◆ Text segment:
I'll try to keep this down to a minimum. I tend to ramble.
I am now a SAHM, and I LOVE it. I have been staying home now since last October when my littlest one was born. I have a 22 month old too, so they are close in age. I am an older mom. Conception was just a dream for many years, and these 2 gifts were every bit of a blessing as much as a surprise!
I have always been a career woman, had my own bank account, and handled all my finances. DH and I got married shortly after my oldest was born. It's been about 8 months now that I've been at home, and my feelings of devastation still haunt me. It's been so hard for me to give up my independence. I find it extremely difficult NOT having my "own" money.
Not having my own money isn't the only thing that bothers me though...........

◆ Collected material:
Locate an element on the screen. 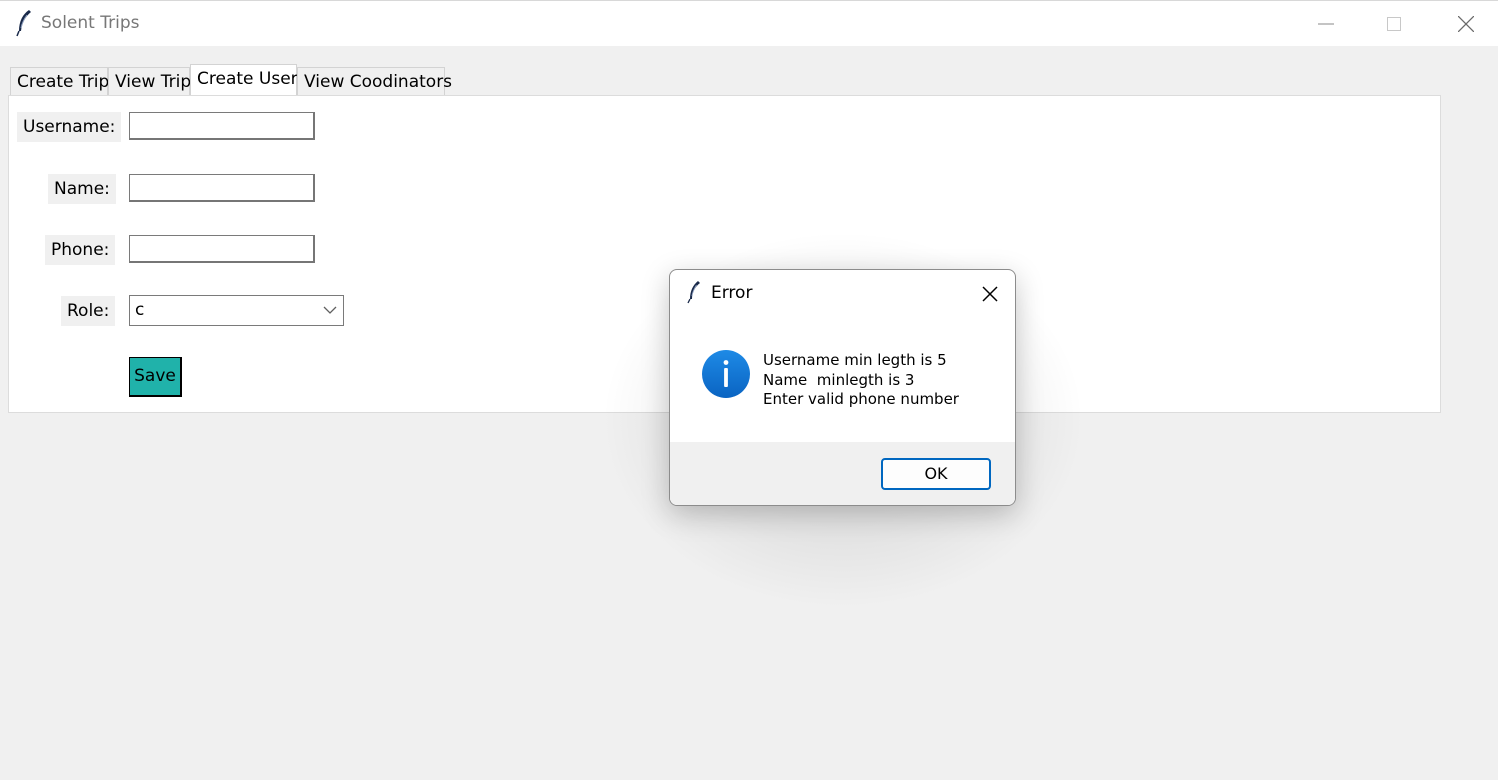 Image resolution: width=1498 pixels, height=780 pixels. title-bar: Solent Trips is located at coordinates (749, 23).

◆ Questions to answer:
1. Which words of two or more letters are written entirely in capital letters in the post about becoming a stay-at-home mom? List them in order of appearance.
2. Could you carry the post about becoming a stay-at-home mom forward from its final sentence?
The listing plays no part in what comes next.

◆ Responses by task:
1. SAHM, LOVE, DH, NOT

2.
What also bothers me, is that I have to ASK for money or use my credit cards if I want to go shopping for anything. I can't even buy a loaf of bread if we need it without using MY credit card. I use the cards I had before we got married which he pays. It's always the minimum amount on it he pays, so I have to call the company to make sure I dont go over. Is this insane? DH and I have no bank account together, no credit cards together, I am not on ANY of his accounts whatsoever. I feel as though I'm getting punished for a previous marriage of financial convenience for his ex. It's not that I want to splurge, I don't buy irrationally at all. I have taken my daughter out to lunch 3 times since she was BORN. Of-course I had to find a place that took credit cards to do it, and I purchase mainly food for the family. If I'm out of shampoo or something like that. Little things. I just don't feel as though we are one. I feel like I am property of DH he has to take care of. Does this make ANY sense? This has been a stewing subject for me for a long time.
I just wanted to know if I'm being petty here? Expecting too much.. afterall he puts a roof over our heads and pays all the bills.
If anyone would like to share, I would like to know how you run your finances as far as spending, joint accounts, am I over reacting? Any moms who used to work, now home having trouble with not having an income?
I just feel like who I am has been taken away from me. I'm not a person anymore, it's hard to explain.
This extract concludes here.